* _Material for the task_
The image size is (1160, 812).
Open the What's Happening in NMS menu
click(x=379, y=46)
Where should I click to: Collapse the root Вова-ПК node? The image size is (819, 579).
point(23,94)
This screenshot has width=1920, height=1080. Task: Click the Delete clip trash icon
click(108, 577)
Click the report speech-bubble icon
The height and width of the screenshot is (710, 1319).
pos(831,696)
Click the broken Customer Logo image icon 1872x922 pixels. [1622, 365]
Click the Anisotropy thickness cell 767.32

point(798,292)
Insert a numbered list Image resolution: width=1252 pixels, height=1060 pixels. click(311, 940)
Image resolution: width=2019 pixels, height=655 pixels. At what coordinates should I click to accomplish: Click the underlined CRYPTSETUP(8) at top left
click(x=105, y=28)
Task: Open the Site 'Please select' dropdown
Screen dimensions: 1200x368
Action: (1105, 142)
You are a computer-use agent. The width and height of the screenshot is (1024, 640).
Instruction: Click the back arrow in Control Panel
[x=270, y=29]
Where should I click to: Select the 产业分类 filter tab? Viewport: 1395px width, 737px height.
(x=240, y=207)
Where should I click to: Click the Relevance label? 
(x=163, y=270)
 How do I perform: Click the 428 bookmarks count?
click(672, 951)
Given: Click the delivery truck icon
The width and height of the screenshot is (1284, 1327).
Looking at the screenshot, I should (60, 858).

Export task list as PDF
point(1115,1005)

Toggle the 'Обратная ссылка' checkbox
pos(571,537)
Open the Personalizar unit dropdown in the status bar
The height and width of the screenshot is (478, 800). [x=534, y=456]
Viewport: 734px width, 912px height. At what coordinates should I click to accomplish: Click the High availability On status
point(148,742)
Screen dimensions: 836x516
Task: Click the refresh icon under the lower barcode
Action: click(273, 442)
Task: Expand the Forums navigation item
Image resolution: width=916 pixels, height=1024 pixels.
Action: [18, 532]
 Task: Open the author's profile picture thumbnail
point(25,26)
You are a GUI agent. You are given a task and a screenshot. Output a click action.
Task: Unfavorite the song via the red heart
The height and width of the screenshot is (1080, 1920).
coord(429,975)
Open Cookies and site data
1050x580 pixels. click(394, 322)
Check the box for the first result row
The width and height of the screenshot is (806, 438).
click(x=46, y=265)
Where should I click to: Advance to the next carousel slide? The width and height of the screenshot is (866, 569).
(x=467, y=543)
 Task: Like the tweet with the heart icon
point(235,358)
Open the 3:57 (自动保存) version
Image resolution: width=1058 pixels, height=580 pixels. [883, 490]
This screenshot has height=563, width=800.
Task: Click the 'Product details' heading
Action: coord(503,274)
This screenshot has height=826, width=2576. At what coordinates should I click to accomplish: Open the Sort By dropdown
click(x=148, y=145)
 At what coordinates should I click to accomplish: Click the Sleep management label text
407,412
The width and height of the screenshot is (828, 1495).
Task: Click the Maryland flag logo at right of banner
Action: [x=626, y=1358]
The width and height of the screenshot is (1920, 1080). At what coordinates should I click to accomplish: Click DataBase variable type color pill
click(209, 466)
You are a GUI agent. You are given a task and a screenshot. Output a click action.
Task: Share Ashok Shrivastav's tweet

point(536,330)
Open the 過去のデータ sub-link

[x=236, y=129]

* _Written request_
Reproduce the items starting at the line containing "Where should I click to: Advance" and ending at the line containing "point(235,358)", with each request kept unchanged. Multiply every coordinate in the answers by 0.6 and round to whole numbers, with halves rounding up.

* _Output_
Where should I click to: Advance to the next carousel slide? The width and height of the screenshot is (866, 569).
(x=280, y=326)
 Task: Like the tweet with the heart icon
point(141,215)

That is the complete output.